Every prediction from a generative medical event model is bounded by how clinical events are tokenized, yet input representation is rarely isolated from other system and architectural choices. We evaluate how representation decisions affect downstream prediction after a shared one-epoch pretraining budget. We train 28 matched transformers on MIMIC-IV and evaluate them on 30 clinical outcomes in three experiments: (1) quantization granularity, reference-range anchoring, and code-value fusion; (2) value encoding (hard bins, soft discretization, code-normalized xVal) crossed with temporal encoding (event order, time tokens, admission-relative RoPE); and (3) native MIMIC laboratory/vital codes versus the Common Longitudinal ICU Format (CLIF)-remapped laboratory/vital codes with compression-preserving perturbation arms. In Experiment 1, fused code-value tokenization improves mortality AUROC from 0.891 to 0.915 (BH-adjusted p < 0.001), hospital length-of-stay AUROC from 0.763 to 0.788 (BH-adjusted p < 0.001), and, for the decile fused-vs-unfused comparison, mean regression Spearman rho across the 13 regression outcomes from 0.414 to 0.494. Across the three temporal encodings, event order only and admission-relative RoPE match or exceed inserting time tokens on average while shortening sequences by 11%. CLIF remapping preserves downstream performance in our single-site setting while yielding a smaller, clinically interpretable token set compatible with multi-site use. Finer-than-decile quantization, reference-range anchoring, and soft discretization help in selective outcomes, while code-normalized xVal remains well below the discrete and soft families, consistent with near-median suppression that persists after the affine variant.

Editorial analysis

A structured set of objections, weighed in public.
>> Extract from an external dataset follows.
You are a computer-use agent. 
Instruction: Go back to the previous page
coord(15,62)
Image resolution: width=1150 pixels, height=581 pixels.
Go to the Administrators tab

Desk editor's note, referee report, simulated authors' rebuttal, and a circularity audit. Tearing a paper down is the easy half of reading it; the pith above is the substance, this is the friction.

Referee Report

2 major / 2 minor

Summary. The paper claims that input representation choices in generative medical event models can be isolated and benchmarked under a fixed one-epoch pretraining budget. By training 28 matched transformers on MIMIC-IV and evaluating on 30 clinical outcomes, it reports that fused code-value tokenization yields AUROC gains for mortality (0.891 to 0.915) and hospital length-of-stay (0.763 to 0.788) with BH-adjusted p < 0.001, plus improved mean Spearman rho (0.414 to 0.494) across 13 regression tasks; additional experiments examine quantization granularity, value encodings, temporal encodings (showing event order and admission-relative RoPE competitive with time tokens while shortening sequences), and CLIF remapping of codes.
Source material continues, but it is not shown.